The way Brugger tells the tale — he now lives in Diani at Kenya's coast and paints by the sea — captures the man’s artistic sense.
"I saw the sphere of the ball come towards me, shot out the cylinder of my right leg, and shot it into the cube of the goalposts."
These are the four human forms, according to the artist.
"Since the Greek Pythagoras broke all three dimensional shapes into these four forms," he says, "my work is centred around them — cubes, spheres, pyramids, cylinders — the four engines of art that capture our world."
Brugger says painting is more about "internal" levels, and says he works while in a kind of trance.
"I paint so that I do not have to talk," he says.
Brugger has something new up his sleeve in the collaboration Once in a Blue Moon, with foreign and local artists.
On February 22, the exhibition will be launched at the Kuona Trust Gallery, at 2.22 pm. Being his 60th birthday, Brugger, who is a numerologist, sees the show as not just a project for the public, but his private present to friends as well.

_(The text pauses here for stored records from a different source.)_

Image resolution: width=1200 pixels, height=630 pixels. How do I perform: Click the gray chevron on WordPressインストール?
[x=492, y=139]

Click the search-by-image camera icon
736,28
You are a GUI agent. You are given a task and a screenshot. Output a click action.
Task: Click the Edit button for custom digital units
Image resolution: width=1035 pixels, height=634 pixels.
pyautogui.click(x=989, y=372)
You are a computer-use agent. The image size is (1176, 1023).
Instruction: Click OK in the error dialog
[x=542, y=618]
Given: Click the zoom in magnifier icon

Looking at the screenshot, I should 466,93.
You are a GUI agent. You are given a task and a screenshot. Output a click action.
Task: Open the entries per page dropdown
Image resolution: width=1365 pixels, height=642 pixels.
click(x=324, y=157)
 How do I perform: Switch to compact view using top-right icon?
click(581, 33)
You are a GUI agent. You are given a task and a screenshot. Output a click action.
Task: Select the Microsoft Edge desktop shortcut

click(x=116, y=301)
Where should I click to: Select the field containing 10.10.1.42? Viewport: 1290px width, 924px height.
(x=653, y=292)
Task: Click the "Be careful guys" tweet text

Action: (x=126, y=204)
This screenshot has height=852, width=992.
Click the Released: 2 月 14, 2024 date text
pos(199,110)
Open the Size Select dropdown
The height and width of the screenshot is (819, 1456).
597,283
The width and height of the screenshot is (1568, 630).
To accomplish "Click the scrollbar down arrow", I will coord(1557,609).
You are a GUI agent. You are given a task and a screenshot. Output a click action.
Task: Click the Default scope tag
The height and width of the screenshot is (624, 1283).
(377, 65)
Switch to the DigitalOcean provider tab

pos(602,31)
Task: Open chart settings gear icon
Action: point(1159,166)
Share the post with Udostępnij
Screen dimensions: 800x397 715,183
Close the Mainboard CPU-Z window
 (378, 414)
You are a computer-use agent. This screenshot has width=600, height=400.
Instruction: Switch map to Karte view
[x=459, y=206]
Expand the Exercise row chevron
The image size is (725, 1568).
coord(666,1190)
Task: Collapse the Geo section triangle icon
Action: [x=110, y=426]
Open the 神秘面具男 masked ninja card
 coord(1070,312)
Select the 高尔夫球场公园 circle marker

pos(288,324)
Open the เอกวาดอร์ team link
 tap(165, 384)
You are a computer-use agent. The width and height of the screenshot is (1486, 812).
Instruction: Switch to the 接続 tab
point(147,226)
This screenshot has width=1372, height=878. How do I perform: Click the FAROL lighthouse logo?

Swiss interface artist Steffen Schmidt explains the significance of the "blue moon" in this show.
"In general, we experience the moon in white, aristocratic and distant. Sometimes one is lucky to catch an orange moon, like an enormous fruit in the sky, with beams of sunset in it. But symbolically, people have experienced red moons, and in a time of war, the orb seems to bleed as if mirroring the disaster happening on earth.
"But the blue of the moon, rare it is, is the jewel of different colours, giving meaning to a person. Like a sad singer in a café bar, saved from loneliness, and living for the promise of everlasting love ."
The Kenyan artists paint from the "blue moon" theme.
In Nicholas Maina’s 27cm by 32cm acrylic on canvas, we see the picture of a fed-up looking woman, with a baby and cloth bundle on her back, leaving her husband’s homestead by the light of a blue moon. Rebecca Ndunde Bulimo, a woodcut printer — who has participated in art residencies in Kampala, Tafaria Castle and Rika — shows neglectful grown-up offspring with the playful telephone woodcut titled Call your Mother.
Elnah Akware, with a major in Sculpture Art from Kenyatta University has her Kuku of hen and moon cockerel.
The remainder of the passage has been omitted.